→ **WHAT IS EXPECTED**: Write out, unchanged, the part of the entries that opens with their first line and closes with the line containing "subversive [844, 1807]", including both of those lines.

[Target position entries]
## START
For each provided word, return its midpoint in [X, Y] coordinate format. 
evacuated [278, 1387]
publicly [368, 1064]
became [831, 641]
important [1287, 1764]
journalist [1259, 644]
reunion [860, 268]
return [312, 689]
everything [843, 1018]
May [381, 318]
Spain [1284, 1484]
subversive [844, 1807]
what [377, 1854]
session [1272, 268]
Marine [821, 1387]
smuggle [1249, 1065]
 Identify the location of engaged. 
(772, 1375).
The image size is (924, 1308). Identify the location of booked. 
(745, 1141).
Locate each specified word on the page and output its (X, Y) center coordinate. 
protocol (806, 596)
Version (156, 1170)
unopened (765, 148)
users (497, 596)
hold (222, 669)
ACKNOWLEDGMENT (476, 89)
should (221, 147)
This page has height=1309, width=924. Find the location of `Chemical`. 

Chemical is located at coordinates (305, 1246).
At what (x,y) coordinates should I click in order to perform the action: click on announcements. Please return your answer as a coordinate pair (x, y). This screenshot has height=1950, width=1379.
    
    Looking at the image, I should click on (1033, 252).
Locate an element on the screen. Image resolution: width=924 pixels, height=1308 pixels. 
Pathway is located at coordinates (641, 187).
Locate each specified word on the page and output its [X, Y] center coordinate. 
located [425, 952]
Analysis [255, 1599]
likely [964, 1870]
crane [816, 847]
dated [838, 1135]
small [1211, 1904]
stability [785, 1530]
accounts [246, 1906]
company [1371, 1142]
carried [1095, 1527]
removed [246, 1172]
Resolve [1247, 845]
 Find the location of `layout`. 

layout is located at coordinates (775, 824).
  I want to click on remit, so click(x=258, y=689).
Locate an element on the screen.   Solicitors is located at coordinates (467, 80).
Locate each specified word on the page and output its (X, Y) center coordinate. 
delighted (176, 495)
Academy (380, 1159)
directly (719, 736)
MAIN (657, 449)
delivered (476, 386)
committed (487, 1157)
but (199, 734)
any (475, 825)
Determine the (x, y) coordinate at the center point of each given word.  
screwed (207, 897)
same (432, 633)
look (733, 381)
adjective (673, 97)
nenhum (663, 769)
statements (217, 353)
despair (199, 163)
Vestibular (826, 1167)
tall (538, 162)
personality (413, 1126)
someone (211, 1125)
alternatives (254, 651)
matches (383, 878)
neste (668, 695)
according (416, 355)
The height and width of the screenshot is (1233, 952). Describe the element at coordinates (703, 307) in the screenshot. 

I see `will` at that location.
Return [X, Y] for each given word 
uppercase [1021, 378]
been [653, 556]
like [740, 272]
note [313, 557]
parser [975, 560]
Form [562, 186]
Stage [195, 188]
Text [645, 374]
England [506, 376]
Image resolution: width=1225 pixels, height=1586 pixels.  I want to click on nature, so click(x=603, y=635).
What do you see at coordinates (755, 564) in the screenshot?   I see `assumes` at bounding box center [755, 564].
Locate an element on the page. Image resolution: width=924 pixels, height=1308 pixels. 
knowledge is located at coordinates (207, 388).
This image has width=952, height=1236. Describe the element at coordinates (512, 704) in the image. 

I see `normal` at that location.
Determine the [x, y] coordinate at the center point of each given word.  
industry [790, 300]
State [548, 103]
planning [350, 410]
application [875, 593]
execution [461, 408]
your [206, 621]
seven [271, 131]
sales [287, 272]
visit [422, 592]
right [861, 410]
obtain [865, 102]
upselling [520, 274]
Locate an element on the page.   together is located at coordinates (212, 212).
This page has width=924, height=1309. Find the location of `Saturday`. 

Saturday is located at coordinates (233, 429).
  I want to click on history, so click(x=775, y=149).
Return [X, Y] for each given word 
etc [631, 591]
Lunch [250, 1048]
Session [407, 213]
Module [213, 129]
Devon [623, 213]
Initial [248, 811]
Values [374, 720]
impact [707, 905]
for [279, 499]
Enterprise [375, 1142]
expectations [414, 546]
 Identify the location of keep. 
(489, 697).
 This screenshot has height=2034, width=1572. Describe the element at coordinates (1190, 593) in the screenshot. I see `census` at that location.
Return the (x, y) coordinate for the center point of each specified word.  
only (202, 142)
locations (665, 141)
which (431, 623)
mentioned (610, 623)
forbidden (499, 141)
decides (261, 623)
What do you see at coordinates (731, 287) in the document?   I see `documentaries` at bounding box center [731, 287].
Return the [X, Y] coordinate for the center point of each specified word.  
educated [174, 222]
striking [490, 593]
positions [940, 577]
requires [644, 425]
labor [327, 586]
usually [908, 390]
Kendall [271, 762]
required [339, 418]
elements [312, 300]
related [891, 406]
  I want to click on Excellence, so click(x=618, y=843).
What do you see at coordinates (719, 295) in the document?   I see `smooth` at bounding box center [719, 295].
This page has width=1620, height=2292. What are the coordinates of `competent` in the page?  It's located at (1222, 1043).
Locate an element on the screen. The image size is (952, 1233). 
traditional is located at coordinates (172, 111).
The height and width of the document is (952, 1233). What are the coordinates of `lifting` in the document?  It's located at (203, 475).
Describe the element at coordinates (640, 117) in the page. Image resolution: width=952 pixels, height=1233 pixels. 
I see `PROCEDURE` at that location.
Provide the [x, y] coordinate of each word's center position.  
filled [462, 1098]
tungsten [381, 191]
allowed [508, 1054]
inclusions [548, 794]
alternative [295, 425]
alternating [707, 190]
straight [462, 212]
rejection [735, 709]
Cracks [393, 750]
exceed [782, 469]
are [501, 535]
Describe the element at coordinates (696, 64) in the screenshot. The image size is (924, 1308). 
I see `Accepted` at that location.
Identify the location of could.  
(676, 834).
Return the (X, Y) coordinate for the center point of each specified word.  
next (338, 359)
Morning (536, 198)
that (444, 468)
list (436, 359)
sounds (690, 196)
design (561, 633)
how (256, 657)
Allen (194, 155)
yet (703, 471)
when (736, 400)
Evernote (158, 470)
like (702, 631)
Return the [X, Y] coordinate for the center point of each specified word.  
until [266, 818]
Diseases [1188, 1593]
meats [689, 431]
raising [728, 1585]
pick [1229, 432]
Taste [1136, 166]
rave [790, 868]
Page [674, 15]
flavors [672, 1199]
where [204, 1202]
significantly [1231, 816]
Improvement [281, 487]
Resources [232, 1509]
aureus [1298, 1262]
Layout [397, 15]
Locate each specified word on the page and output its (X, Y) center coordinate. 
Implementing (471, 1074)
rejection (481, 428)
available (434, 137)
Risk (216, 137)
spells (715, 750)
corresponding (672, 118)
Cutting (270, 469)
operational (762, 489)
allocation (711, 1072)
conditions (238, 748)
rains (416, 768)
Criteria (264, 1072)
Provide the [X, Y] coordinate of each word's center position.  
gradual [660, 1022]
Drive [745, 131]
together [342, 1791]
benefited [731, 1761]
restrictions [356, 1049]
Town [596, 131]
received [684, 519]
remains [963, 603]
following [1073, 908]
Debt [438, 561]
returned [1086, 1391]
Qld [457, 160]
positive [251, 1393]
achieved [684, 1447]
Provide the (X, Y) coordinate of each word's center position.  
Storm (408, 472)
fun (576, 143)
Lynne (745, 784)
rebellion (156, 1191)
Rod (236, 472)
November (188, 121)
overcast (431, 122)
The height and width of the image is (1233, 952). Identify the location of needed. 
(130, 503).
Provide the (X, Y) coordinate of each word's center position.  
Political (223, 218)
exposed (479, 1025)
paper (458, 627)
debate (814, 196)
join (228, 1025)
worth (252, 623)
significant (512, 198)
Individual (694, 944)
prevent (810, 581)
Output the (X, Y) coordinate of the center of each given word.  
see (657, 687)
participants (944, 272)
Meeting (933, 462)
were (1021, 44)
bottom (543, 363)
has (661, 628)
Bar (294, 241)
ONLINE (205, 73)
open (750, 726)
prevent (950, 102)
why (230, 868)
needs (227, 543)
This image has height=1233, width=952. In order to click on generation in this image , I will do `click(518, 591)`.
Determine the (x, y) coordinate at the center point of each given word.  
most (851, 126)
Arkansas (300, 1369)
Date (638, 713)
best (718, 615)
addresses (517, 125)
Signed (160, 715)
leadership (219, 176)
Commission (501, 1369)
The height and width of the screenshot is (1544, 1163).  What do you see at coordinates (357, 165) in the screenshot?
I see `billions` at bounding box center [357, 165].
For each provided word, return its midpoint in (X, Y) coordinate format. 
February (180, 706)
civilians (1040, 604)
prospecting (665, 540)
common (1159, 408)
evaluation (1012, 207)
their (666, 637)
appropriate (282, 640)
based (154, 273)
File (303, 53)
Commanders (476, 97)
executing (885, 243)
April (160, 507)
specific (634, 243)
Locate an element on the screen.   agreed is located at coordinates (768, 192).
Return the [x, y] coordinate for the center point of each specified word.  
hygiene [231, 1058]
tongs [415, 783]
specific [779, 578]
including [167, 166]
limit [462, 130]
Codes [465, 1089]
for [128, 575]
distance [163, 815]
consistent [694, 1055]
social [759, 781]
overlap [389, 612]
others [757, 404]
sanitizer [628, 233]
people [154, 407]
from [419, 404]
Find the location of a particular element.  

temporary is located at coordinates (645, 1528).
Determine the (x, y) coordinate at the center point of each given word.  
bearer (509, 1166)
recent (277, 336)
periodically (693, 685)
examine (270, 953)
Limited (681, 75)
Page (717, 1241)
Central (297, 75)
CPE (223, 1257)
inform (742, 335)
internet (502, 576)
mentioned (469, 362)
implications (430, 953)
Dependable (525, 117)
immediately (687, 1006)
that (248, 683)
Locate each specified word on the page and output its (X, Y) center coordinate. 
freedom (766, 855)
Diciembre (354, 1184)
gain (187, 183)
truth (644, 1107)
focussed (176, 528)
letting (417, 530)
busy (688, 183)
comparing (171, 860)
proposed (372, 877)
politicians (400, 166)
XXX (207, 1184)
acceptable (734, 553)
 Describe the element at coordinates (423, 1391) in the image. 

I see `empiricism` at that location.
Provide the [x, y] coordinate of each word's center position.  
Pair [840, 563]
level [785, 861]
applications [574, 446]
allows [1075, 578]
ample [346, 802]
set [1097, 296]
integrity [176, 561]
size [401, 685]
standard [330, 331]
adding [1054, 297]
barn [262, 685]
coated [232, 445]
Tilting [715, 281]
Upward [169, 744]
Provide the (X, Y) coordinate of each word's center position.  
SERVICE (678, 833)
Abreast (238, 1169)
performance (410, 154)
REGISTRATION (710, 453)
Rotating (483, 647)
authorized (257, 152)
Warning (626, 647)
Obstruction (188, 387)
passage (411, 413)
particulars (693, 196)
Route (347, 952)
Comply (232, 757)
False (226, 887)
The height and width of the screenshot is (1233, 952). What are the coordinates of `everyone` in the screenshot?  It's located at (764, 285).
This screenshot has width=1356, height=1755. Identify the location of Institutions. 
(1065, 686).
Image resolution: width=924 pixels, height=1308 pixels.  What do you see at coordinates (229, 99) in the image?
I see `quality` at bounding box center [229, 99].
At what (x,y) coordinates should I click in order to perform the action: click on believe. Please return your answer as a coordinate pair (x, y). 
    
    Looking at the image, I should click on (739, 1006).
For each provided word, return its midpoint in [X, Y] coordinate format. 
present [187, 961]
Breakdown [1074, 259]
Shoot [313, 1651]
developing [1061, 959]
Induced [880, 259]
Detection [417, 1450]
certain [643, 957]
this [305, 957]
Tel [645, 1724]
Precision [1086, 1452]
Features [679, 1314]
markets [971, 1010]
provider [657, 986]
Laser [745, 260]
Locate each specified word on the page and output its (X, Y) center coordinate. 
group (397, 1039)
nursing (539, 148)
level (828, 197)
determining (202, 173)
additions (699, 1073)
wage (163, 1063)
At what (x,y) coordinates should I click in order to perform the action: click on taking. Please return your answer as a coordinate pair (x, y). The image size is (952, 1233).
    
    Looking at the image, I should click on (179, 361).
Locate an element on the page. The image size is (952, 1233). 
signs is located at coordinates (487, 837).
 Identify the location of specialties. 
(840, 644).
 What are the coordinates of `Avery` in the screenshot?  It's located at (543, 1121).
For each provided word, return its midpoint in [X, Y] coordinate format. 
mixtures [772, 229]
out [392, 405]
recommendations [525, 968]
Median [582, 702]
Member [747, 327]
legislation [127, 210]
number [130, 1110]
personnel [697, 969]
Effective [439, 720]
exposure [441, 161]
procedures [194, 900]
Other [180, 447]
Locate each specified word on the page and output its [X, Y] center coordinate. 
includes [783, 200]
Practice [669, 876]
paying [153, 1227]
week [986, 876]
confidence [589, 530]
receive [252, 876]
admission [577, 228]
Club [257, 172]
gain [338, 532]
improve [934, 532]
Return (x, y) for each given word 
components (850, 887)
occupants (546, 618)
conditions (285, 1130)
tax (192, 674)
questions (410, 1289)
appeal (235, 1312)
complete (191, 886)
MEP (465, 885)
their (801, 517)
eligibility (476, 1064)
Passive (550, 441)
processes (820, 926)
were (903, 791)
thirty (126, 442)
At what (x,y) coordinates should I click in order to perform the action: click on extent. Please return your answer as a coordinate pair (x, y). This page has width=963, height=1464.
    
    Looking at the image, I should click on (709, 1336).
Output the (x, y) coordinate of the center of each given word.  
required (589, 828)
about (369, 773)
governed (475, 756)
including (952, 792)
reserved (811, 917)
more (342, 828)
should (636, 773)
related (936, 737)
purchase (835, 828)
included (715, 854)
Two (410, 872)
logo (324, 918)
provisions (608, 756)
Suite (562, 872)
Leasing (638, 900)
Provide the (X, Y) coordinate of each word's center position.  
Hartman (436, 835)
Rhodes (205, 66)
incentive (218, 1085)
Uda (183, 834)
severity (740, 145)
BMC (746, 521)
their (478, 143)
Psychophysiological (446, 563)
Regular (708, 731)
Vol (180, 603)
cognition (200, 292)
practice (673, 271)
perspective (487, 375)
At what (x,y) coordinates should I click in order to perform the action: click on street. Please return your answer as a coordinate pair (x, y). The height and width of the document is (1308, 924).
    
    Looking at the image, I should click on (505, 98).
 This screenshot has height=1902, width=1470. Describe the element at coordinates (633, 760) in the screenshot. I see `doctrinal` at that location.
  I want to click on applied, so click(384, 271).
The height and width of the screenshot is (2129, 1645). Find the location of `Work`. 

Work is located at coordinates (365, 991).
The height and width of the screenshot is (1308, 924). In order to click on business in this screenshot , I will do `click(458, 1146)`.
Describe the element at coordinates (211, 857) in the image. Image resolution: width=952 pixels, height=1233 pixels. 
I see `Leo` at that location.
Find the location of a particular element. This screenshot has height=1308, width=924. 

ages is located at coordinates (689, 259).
## END
→ **SOLUTION FOR THIS EXERCISE**:
For each provided word, return its midpoint in [X, Y] coordinate format. 
evacuated [278, 1387]
publicly [368, 1064]
became [831, 641]
important [1287, 1764]
journalist [1259, 644]
reunion [860, 268]
return [312, 689]
everything [843, 1018]
May [381, 318]
Spain [1284, 1484]
subversive [844, 1807]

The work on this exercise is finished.